No pictures belong in the copy, but every line of the material below must be reproduced exactly.

==== Source data

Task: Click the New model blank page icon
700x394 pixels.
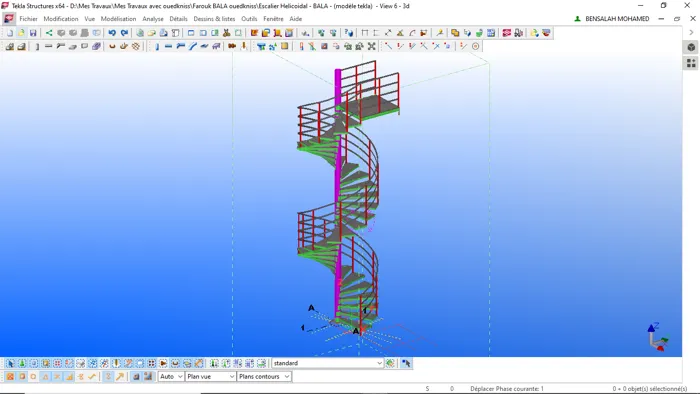Action: [x=10, y=33]
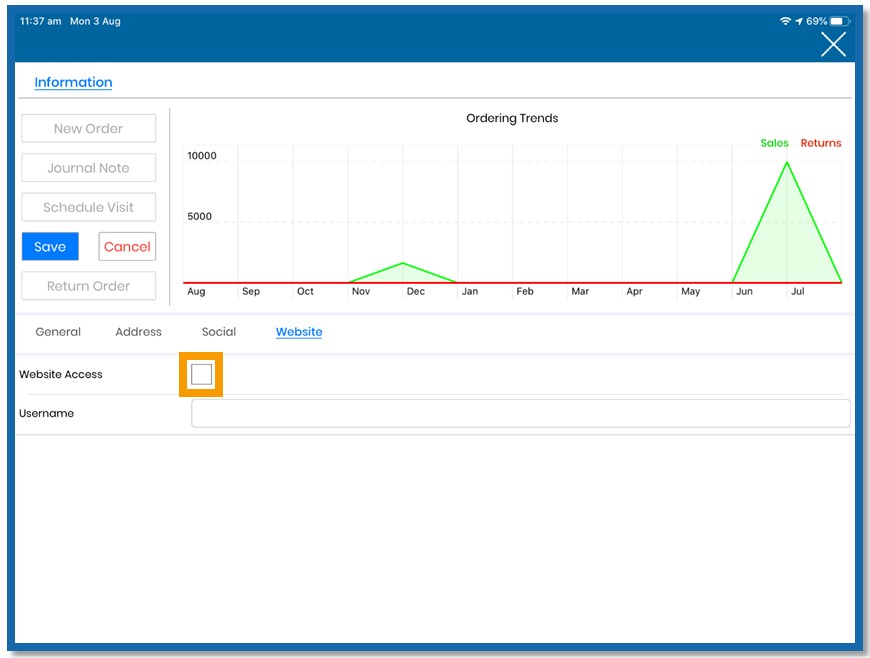870x658 pixels.
Task: Click the Sales legend label
Action: pos(774,143)
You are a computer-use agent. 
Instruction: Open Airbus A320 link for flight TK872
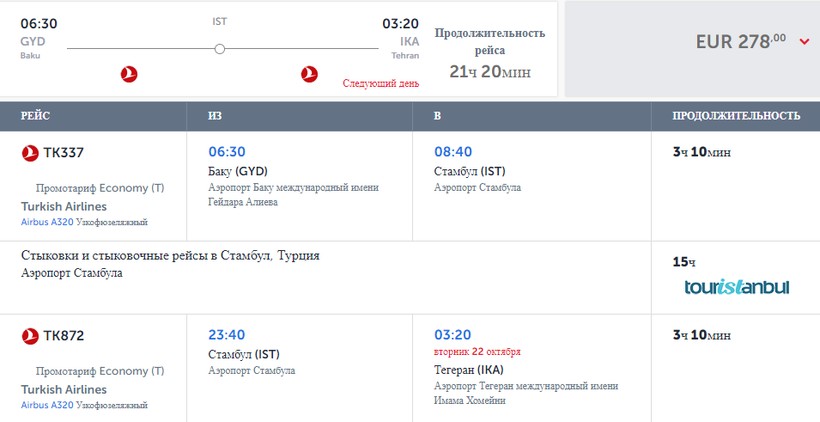pyautogui.click(x=47, y=405)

========

§ Written response:
Task: Click the New model blank page icon
700x394 pixels.
Action: [x=10, y=33]
870x658 pixels.
Task: Click the Sales legend label
Action: pos(774,143)
You are a computer-use agent. 
Instruction: Open Airbus A320 link for flight TK872
pyautogui.click(x=47, y=405)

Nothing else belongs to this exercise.